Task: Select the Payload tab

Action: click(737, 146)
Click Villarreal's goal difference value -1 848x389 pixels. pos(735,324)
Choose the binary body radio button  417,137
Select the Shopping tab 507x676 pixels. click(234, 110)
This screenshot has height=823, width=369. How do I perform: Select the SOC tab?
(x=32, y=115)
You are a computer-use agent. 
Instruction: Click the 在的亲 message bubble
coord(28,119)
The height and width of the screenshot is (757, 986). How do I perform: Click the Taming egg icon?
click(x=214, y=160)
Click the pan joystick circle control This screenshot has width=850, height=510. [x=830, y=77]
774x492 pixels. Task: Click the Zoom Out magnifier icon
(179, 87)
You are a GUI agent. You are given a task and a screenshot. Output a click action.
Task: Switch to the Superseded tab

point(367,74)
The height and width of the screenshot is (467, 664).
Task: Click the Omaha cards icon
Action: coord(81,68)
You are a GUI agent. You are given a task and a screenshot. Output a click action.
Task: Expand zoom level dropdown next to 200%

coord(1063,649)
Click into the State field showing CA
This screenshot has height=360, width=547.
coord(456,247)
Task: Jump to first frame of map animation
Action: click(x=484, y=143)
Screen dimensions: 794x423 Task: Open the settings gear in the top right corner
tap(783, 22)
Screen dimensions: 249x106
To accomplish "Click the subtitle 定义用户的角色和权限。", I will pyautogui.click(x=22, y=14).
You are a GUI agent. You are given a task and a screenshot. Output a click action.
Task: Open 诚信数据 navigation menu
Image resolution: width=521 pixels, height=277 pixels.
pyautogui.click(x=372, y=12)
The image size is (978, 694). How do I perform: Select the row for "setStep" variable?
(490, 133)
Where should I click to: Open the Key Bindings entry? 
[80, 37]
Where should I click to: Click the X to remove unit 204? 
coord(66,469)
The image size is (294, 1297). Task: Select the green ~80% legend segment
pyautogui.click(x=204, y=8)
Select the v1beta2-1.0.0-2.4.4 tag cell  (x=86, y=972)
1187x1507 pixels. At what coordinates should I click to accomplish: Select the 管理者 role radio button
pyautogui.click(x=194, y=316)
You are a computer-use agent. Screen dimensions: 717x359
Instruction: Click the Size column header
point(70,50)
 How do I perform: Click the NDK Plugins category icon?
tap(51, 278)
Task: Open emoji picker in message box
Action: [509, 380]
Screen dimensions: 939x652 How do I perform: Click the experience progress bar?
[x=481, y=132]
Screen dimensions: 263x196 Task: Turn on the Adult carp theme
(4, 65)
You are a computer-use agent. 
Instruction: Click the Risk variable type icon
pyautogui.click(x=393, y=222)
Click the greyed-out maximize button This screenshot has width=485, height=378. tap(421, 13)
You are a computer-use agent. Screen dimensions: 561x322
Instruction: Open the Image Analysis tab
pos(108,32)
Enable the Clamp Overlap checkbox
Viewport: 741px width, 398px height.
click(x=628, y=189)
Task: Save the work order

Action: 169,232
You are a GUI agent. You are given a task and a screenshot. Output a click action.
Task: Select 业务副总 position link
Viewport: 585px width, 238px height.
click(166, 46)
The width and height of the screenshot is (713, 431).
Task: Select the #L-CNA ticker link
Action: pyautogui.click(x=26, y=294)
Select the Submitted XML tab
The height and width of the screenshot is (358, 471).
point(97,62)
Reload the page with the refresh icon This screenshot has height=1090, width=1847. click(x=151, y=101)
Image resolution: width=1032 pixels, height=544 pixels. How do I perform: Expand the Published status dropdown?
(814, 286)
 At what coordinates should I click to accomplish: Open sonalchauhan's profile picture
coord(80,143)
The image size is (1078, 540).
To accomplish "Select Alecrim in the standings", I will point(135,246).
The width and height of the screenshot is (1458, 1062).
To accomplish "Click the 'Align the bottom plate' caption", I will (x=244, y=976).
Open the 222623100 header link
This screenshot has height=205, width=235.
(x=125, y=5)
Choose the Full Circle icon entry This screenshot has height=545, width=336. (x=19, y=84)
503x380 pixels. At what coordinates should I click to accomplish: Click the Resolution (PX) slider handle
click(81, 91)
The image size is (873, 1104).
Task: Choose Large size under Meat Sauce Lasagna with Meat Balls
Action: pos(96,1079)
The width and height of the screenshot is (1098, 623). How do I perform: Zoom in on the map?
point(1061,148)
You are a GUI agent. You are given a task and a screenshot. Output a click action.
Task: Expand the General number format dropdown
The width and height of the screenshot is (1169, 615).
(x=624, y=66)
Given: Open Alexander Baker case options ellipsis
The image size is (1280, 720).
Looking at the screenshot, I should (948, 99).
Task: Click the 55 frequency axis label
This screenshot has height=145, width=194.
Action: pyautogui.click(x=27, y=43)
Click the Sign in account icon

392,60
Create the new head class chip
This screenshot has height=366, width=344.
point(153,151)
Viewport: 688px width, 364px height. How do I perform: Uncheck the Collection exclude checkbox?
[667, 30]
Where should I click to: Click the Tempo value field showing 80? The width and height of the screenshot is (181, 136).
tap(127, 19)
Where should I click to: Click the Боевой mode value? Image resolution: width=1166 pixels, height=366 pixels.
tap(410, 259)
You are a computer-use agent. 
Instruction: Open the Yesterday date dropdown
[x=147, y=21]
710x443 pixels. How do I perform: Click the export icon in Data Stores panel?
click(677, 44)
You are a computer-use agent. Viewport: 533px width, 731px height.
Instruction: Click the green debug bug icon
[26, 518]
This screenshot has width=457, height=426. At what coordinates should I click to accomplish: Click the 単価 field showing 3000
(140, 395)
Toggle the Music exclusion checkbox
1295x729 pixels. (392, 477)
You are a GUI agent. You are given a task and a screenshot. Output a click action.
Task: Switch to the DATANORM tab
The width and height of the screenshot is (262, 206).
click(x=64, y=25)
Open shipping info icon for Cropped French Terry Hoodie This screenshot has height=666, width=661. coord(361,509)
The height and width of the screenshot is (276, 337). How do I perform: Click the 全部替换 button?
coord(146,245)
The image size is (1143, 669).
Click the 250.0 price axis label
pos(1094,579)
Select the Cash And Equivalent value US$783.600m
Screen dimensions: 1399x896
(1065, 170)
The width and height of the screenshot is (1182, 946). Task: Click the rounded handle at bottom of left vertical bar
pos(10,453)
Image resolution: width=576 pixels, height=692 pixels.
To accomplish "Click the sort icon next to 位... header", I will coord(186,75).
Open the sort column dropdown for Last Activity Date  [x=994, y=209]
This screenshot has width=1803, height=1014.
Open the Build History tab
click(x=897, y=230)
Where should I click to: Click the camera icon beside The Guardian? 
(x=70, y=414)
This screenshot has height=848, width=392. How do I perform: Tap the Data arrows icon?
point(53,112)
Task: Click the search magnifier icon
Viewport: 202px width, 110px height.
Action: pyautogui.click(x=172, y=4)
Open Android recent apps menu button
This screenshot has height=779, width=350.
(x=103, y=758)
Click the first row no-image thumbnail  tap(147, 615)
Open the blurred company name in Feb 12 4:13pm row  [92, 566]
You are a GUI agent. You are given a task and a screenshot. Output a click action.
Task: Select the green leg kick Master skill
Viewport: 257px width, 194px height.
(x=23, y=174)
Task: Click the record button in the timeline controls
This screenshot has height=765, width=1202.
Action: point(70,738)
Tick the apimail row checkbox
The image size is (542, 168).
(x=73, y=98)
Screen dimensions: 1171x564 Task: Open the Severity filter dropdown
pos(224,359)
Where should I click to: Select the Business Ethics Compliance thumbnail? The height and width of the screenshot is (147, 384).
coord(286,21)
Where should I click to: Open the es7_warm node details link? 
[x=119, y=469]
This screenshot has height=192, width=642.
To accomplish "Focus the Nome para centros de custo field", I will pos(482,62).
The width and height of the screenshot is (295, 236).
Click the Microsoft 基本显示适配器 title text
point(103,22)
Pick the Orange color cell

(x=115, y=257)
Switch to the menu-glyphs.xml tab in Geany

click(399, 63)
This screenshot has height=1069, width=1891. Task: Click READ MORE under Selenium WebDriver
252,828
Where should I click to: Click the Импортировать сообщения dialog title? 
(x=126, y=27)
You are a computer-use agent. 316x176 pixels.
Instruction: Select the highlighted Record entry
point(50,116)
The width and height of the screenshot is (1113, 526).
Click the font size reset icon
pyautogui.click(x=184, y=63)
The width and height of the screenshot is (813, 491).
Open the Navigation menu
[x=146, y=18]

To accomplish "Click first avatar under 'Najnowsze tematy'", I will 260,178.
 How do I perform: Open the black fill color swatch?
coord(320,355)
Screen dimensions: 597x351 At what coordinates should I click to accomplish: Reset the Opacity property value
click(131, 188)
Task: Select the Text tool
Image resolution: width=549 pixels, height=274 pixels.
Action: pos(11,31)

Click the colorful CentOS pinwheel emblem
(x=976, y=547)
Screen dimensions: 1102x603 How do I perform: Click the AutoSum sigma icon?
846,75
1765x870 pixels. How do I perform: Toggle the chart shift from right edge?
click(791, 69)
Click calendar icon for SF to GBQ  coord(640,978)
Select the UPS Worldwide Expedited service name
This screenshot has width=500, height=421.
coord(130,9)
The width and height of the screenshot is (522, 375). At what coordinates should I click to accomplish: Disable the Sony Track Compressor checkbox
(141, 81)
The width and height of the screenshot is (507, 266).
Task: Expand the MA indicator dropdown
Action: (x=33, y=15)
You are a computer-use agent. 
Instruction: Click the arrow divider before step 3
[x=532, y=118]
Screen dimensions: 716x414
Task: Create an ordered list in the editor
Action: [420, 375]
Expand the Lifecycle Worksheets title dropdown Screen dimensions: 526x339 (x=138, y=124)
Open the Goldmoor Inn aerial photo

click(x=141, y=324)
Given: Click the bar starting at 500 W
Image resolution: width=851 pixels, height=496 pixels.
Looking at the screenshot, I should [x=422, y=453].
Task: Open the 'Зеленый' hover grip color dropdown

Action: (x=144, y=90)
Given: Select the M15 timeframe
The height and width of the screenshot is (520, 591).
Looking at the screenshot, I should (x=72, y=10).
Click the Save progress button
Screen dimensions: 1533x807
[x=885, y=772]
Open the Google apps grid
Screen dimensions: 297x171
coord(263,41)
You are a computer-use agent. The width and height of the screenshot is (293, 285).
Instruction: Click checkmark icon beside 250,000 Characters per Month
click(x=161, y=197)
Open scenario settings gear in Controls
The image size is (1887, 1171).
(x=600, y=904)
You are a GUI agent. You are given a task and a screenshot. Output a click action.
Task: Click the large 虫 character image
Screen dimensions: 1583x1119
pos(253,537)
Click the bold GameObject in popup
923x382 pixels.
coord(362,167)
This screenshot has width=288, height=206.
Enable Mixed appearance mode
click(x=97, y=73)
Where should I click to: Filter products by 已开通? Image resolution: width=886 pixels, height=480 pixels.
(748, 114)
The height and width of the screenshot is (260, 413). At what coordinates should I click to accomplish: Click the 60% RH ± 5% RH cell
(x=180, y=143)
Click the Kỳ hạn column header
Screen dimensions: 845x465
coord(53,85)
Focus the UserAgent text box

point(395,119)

◆ The request ◆
Update the items from the line with "Where should I click to: Filter" through the end of the items by replacing "column header" with "column heading", leaving everything else unchanged.

◆ Result of the task ◆
Where should I click to: Filter products by 已开通? Image resolution: width=886 pixels, height=480 pixels.
(748, 114)
The height and width of the screenshot is (260, 413). At what coordinates should I click to accomplish: Click the 60% RH ± 5% RH cell
(x=180, y=143)
Click the Kỳ hạn column heading
Screen dimensions: 845x465
coord(53,85)
Focus the UserAgent text box

point(395,119)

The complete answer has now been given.